Description
Lemon Raspberry Cookies are a vibrant and delicious treat that perfectly blends the tartness of fresh raspberries with the bright zest of lemon. Each cookie is soft and chewy, making it a delightful indulgence for any gathering, whether it’s a sunny picnic or a cozy family get-together. With a simple recipe and easy-to-find ingredients, these cookies are perfect for beginner bakers looking to impress. Just one bite will reveal a burst of flavor that makes it hard to resist going back for more!
Ingredients
Scale
- ½ cup granulated sugar
- 1 large lemon (zested)
- ½ cup butter (room temperature)
- ¼ cup brown sugar
- 1 large egg yolk
- 1 tablespoon lemon juice
- 1 teaspoon vanilla extract
- ½ teaspoon salt
- ½ teaspoon baking powder
- ¼ teaspoon baking soda
- 1¼ cups all-purpose flour
- ¾ cup frozen raspberries (chopped)
- Flaked salt for sprinkling
Instructions
- Preheat your oven to 350°F (175°C) and line two baking sheets with parchment paper.
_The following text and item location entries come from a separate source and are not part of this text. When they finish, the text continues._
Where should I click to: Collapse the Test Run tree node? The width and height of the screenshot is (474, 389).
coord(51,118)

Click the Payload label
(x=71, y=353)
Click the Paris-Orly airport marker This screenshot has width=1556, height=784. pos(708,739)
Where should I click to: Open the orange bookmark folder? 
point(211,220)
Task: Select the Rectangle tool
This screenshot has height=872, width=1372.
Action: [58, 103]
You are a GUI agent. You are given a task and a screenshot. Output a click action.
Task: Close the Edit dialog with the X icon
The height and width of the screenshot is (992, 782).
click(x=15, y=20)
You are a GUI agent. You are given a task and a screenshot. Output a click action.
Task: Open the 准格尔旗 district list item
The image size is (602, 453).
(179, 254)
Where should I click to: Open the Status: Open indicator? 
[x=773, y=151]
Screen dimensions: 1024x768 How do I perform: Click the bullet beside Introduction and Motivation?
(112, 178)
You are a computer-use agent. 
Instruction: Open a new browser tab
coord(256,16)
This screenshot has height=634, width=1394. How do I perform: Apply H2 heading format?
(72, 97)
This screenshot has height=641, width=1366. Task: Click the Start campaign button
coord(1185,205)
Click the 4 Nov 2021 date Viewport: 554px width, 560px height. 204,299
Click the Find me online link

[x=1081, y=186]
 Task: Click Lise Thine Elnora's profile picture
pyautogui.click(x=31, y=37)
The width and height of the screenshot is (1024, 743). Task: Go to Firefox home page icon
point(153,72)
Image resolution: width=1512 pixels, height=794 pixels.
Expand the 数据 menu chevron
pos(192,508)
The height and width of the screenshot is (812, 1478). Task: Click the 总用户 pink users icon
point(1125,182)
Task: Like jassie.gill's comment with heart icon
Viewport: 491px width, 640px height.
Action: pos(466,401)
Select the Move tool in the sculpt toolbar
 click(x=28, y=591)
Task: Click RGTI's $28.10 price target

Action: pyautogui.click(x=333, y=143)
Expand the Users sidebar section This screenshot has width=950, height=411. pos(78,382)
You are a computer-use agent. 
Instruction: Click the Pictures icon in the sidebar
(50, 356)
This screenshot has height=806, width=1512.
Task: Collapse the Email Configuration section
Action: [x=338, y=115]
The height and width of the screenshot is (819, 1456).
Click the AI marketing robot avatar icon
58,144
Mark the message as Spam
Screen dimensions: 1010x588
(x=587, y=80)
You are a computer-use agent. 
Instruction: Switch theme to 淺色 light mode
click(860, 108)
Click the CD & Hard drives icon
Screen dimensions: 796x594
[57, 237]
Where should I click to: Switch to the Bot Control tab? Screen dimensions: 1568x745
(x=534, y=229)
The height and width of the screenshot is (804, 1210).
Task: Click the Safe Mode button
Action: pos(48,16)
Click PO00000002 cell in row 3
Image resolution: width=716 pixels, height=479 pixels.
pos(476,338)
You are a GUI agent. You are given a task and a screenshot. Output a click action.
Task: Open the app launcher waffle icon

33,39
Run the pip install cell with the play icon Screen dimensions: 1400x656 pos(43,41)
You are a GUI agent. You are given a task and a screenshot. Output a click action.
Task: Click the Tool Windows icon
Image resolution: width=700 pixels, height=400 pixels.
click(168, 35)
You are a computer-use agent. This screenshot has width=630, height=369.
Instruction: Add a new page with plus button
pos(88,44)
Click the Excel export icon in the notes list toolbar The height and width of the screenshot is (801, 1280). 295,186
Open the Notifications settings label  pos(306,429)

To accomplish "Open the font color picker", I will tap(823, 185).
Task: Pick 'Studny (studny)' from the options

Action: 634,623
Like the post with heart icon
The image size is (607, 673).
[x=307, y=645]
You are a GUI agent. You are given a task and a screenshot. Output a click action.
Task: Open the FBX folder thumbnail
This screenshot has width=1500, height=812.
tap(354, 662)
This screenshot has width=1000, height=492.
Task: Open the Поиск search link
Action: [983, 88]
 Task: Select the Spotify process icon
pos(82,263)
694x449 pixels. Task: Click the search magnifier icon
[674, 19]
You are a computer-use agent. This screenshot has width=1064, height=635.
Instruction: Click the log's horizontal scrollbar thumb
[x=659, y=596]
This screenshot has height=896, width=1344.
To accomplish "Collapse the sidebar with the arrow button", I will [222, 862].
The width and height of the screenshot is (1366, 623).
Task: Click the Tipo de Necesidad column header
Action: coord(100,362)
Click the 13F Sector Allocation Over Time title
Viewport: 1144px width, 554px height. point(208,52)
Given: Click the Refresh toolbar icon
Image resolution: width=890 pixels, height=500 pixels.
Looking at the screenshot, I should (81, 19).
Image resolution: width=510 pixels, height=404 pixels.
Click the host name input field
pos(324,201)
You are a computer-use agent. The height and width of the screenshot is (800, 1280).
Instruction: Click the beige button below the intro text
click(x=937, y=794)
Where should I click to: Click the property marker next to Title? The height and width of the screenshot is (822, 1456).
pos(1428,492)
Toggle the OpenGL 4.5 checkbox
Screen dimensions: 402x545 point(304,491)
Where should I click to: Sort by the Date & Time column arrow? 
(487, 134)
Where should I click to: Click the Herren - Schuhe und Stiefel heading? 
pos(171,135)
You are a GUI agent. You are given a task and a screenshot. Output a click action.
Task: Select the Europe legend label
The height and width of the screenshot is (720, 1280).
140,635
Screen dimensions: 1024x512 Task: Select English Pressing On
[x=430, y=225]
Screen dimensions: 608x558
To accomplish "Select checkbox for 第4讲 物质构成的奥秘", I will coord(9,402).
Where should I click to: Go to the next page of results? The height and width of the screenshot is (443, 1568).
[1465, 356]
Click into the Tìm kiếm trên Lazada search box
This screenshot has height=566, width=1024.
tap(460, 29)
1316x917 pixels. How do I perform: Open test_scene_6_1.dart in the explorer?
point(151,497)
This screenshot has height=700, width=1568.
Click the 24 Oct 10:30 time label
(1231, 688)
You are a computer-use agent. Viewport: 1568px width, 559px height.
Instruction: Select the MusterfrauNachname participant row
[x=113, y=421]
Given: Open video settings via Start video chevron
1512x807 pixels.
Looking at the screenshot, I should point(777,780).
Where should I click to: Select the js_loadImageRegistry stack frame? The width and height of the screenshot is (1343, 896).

- In a mixing bowl, combine granulated sugar and lemon zest using your fingers to release essential oils.
- Cream together the butter and brown sugar until light and fluffy, then mix in the egg yolk, vanilla, and lemon juice.
- Gradually add salt, baking powder, baking soda, and flour until just combined; avoid overmixing.
- Gently fold in the chopped frozen raspberries.
- Use a cookie scoop to drop dough balls onto prepared baking sheets and sprinkle lightly with flaked salt.
- Bake for 12-15 minutes until edges are golden but centers remain soft; cool on wire racks.
- Prep Time: 15 minutes
- Cook Time: 15 minutes
- Category: Dessert
- Method: Baking
- Cuisine: American
Nutrition
- Serving Size: 1 serving
- Calories: 150
- Sugar: 10g
- Sodium: 85mg
- Fat: 7g
- Saturated Fat: 4g
- Unsaturated Fat: 2g
- Trans Fat: 0g
- Carbohydrates: 19g
- Fiber: <1g
- Protein: <1g
- Cholesterol: 25mg
Keywords: For thicker cookies, chill the dough for about 30 minutes before scooping. Feel free to substitute fresh raspberries if desired but be cautious about overmixing.